Data records:
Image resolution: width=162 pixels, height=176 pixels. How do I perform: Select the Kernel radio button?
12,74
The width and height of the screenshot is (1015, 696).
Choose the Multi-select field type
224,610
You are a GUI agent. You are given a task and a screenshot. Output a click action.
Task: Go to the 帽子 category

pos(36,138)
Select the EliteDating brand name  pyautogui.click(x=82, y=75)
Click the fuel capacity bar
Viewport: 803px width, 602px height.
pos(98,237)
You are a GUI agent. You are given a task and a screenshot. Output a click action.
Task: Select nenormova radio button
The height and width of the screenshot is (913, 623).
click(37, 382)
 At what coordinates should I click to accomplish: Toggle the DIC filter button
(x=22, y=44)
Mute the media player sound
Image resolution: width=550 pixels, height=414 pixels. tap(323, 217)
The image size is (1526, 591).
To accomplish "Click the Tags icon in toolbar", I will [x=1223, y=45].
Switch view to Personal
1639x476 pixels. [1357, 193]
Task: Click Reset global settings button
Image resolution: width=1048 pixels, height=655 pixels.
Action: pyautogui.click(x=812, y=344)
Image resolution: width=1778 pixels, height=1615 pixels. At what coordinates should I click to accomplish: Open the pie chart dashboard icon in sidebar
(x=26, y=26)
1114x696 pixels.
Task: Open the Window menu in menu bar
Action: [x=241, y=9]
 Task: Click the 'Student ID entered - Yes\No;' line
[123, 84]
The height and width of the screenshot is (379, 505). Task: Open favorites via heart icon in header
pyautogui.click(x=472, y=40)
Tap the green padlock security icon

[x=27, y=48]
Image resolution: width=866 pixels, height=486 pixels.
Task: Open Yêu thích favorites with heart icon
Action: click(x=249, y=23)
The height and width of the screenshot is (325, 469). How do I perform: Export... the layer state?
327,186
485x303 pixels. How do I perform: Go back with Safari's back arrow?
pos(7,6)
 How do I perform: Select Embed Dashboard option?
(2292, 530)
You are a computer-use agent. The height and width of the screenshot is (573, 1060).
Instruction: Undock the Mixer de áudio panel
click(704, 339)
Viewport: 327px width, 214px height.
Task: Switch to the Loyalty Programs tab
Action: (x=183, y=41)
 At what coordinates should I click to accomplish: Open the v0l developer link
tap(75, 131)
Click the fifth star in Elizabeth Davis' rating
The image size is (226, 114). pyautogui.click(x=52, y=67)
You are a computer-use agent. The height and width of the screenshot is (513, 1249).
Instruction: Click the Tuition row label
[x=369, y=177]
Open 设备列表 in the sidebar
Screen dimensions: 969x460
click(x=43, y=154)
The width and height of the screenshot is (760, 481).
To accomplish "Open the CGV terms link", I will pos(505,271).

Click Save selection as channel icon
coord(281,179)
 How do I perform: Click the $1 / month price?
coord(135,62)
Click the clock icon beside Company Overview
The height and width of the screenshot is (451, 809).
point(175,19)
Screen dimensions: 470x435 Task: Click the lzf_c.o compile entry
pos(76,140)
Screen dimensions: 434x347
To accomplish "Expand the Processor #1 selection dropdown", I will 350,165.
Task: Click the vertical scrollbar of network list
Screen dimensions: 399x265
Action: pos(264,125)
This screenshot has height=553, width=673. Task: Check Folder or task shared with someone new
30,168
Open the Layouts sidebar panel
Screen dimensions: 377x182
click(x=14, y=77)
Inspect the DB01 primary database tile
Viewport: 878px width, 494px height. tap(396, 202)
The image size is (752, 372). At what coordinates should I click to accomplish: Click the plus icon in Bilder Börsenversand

- **What the task asks**: An exact copy of every record above is what's needed here.

- **Written answer**:
Image resolution: width=162 pixels, height=176 pixels. How do I perform: Select the Kernel radio button?
12,74
The width and height of the screenshot is (1015, 696).
Choose the Multi-select field type
224,610
You are a GUI agent. You are given a task and a screenshot. Output a click action.
Task: Go to the 帽子 category

pos(36,138)
Select the EliteDating brand name  pyautogui.click(x=82, y=75)
Click the fuel capacity bar
Viewport: 803px width, 602px height.
pos(98,237)
You are a GUI agent. You are given a task and a screenshot. Output a click action.
Task: Select nenormova radio button
The height and width of the screenshot is (913, 623).
click(37, 382)
 At what coordinates should I click to accomplish: Toggle the DIC filter button
(x=22, y=44)
Mute the media player sound
Image resolution: width=550 pixels, height=414 pixels. tap(323, 217)
The image size is (1526, 591).
To accomplish "Click the Tags icon in toolbar", I will [x=1223, y=45].
Switch view to Personal
1639x476 pixels. [1357, 193]
Task: Click Reset global settings button
Image resolution: width=1048 pixels, height=655 pixels.
Action: pyautogui.click(x=812, y=344)
Image resolution: width=1778 pixels, height=1615 pixels. At what coordinates should I click to accomplish: Open the pie chart dashboard icon in sidebar
(x=26, y=26)
1114x696 pixels.
Task: Open the Window menu in menu bar
Action: [x=241, y=9]
 Task: Click the 'Student ID entered - Yes\No;' line
[123, 84]
The height and width of the screenshot is (379, 505). Task: Open favorites via heart icon in header
pyautogui.click(x=472, y=40)
Tap the green padlock security icon

[x=27, y=48]
Image resolution: width=866 pixels, height=486 pixels.
Task: Open Yêu thích favorites with heart icon
Action: click(x=249, y=23)
The height and width of the screenshot is (325, 469). How do I perform: Export... the layer state?
327,186
485x303 pixels. How do I perform: Go back with Safari's back arrow?
pos(7,6)
 How do I perform: Select Embed Dashboard option?
(2292, 530)
You are a computer-use agent. The height and width of the screenshot is (573, 1060).
Instruction: Undock the Mixer de áudio panel
click(704, 339)
Viewport: 327px width, 214px height.
Task: Switch to the Loyalty Programs tab
Action: (x=183, y=41)
 At what coordinates should I click to accomplish: Open the v0l developer link
tap(75, 131)
Click the fifth star in Elizabeth Davis' rating
The image size is (226, 114). pyautogui.click(x=52, y=67)
You are a computer-use agent. The height and width of the screenshot is (513, 1249).
Instruction: Click the Tuition row label
[x=369, y=177]
Open 设备列表 in the sidebar
Screen dimensions: 969x460
click(x=43, y=154)
The width and height of the screenshot is (760, 481).
To accomplish "Open the CGV terms link", I will pos(505,271).

Click Save selection as channel icon
coord(281,179)
 How do I perform: Click the $1 / month price?
coord(135,62)
Click the clock icon beside Company Overview
The height and width of the screenshot is (451, 809).
point(175,19)
Screen dimensions: 470x435 Task: Click the lzf_c.o compile entry
pos(76,140)
Screen dimensions: 434x347
To accomplish "Expand the Processor #1 selection dropdown", I will 350,165.
Task: Click the vertical scrollbar of network list
Screen dimensions: 399x265
Action: pos(264,125)
This screenshot has height=553, width=673. Task: Check Folder or task shared with someone new
30,168
Open the Layouts sidebar panel
Screen dimensions: 377x182
click(x=14, y=77)
Inspect the DB01 primary database tile
Viewport: 878px width, 494px height. tap(396, 202)
The image size is (752, 372). At what coordinates should I click to accomplish: Click the plus icon in Bilder Börsenversand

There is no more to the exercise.